Browsing through anxious faces; their eyes frantically scanning ink-stained sheets to prove their overpowering success or disastrous failure, one easily forgets that they too belong among that sea of hope. And then suddenly, before you’ve had a chance to digest, there it is staring you in the face – elation. One very easily forgets the ales they carry buried in their own heart when joy slices through the air of dread so easily, so sharply… However, contrary to popular misconception, this is called denial not selflessness.
Looking back through my life, I fail to pinpoint a singular instance in which I wasn’t petrified of letting someone down. Tired of searching the vacant eyes of many whom I idolized for a reassuring acknowledgement of well doing, I eventually became my own worst critic. That, however, isn’t altogether true. One may even suggest that the entire concept of ‘my own worst critic’ is simply a defense mechanism; to alienate yourself from the reality of notorious judgment that will inevitably follow you throughout your ‘knowing’ life [I refrain from using the term ‘adult’ as that signifies somehow that adolescents or youths experience little or none of the aforementioned ‘judgment’, which I recognize to be highly untrue if not, sadistically dismissive!] The reality is, the opinion of those you love will haunt you most of your living life – I should imagine even thereafter but that so far remains an inexperienced terrain…

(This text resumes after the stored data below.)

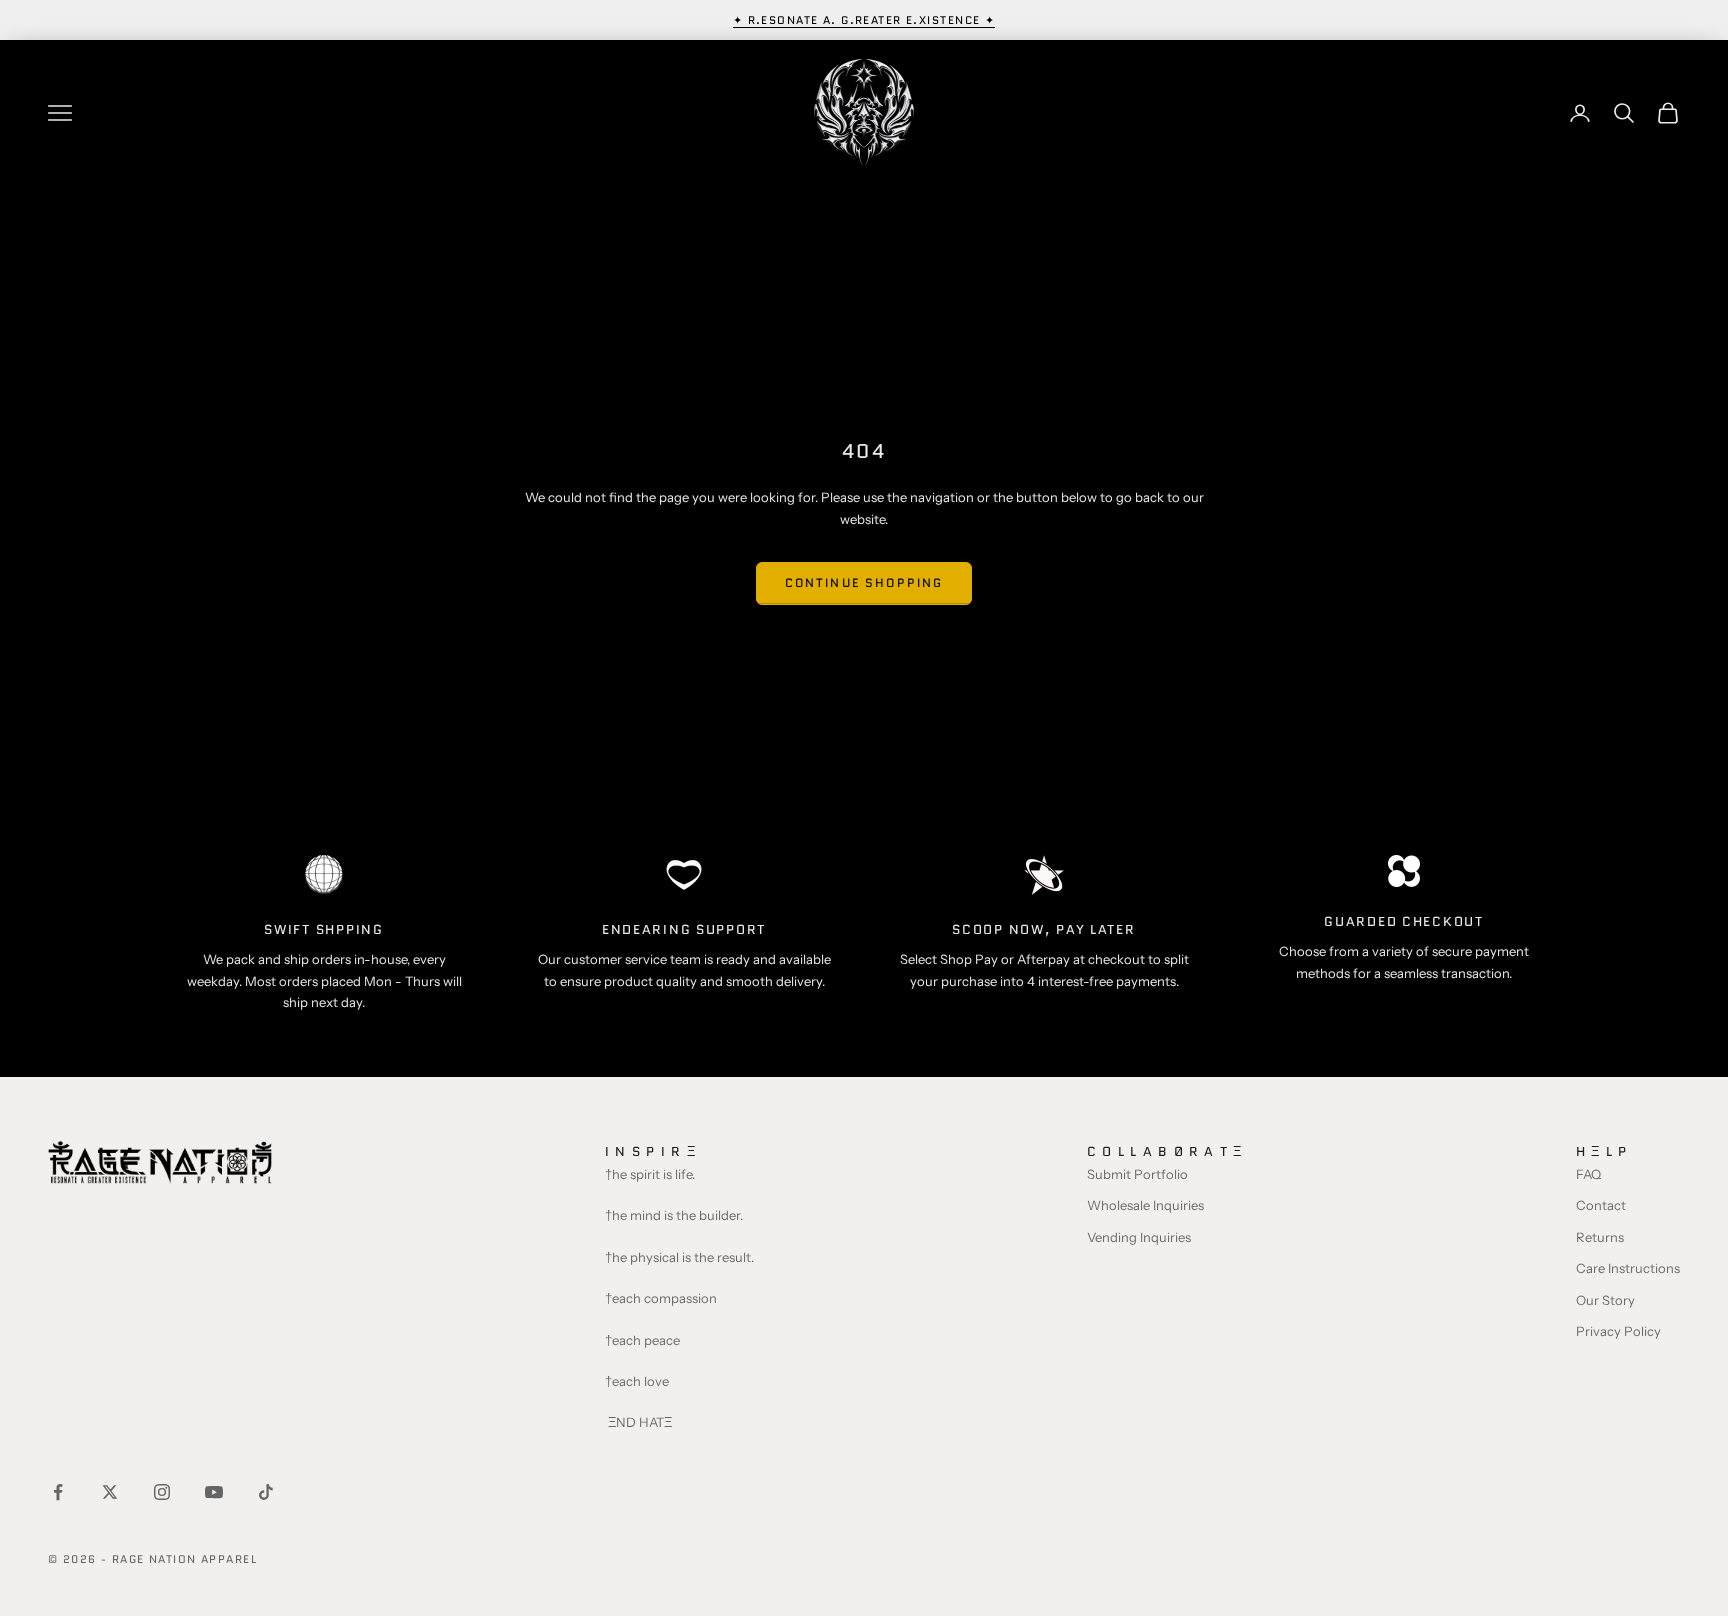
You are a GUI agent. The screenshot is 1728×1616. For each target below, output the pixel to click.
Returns (1600, 1237)
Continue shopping (864, 582)
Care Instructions (1628, 1268)
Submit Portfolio (1137, 1174)
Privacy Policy (1618, 1331)
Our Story (1605, 1300)
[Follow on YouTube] (214, 1492)
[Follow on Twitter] (110, 1492)
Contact (1601, 1205)
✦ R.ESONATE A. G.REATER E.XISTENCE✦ (864, 20)
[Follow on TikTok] (266, 1492)
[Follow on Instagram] (162, 1492)
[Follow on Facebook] (58, 1492)
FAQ (1588, 1174)
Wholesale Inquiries (1145, 1205)
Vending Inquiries (1139, 1237)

Anyhow, failure is inevitable. Life, like tennis, serves up so many matches or games that we are obligated to play that it becomes impossible to always win; or as the pessimist bluntly puts it, to disgracefully lose/be beaten/FAIL! The infamous horse analogy has plagued the minds of many determined, strong-willed individuals; ‘get up again!’ their subconscious screams – even if the fall fractured the spinal chord and you’re lying there paralyzed… such, however, is the nature of the human mechanism. ‘Paralysis or not, I WILL mount black beauty again’… I had that tale on my bookshelf when I was young. The illustration on the front cover was beautiful; a stunning, black stallion; muscular and forthright, with a wild yet altogether tentative look in his eyes. His mane was pictured swaying in the wind that one could only imagine how he ripped through the skies; the air parting in fear of his obvious determination to overpower. The clear blue sky above him was tantalizing; it served as a reminder that I could have anything I ever wanted, just like black beauty – as long as I worked at it with fearlessness, ambition and desire. Black beauty never came with a manual for life, however. There was no chapter entitled ‘circumstance and how it may throttle your will completely’!
Still, circumstance serves as a reminder that experience can never really be wholly relied upon. How often we fall and how terribly every fractured bone and muscle of pride aches… Stripped of the bravado confidence so convincingly aligns across your invisible armor, it’s either fight or fall. Which do you choose?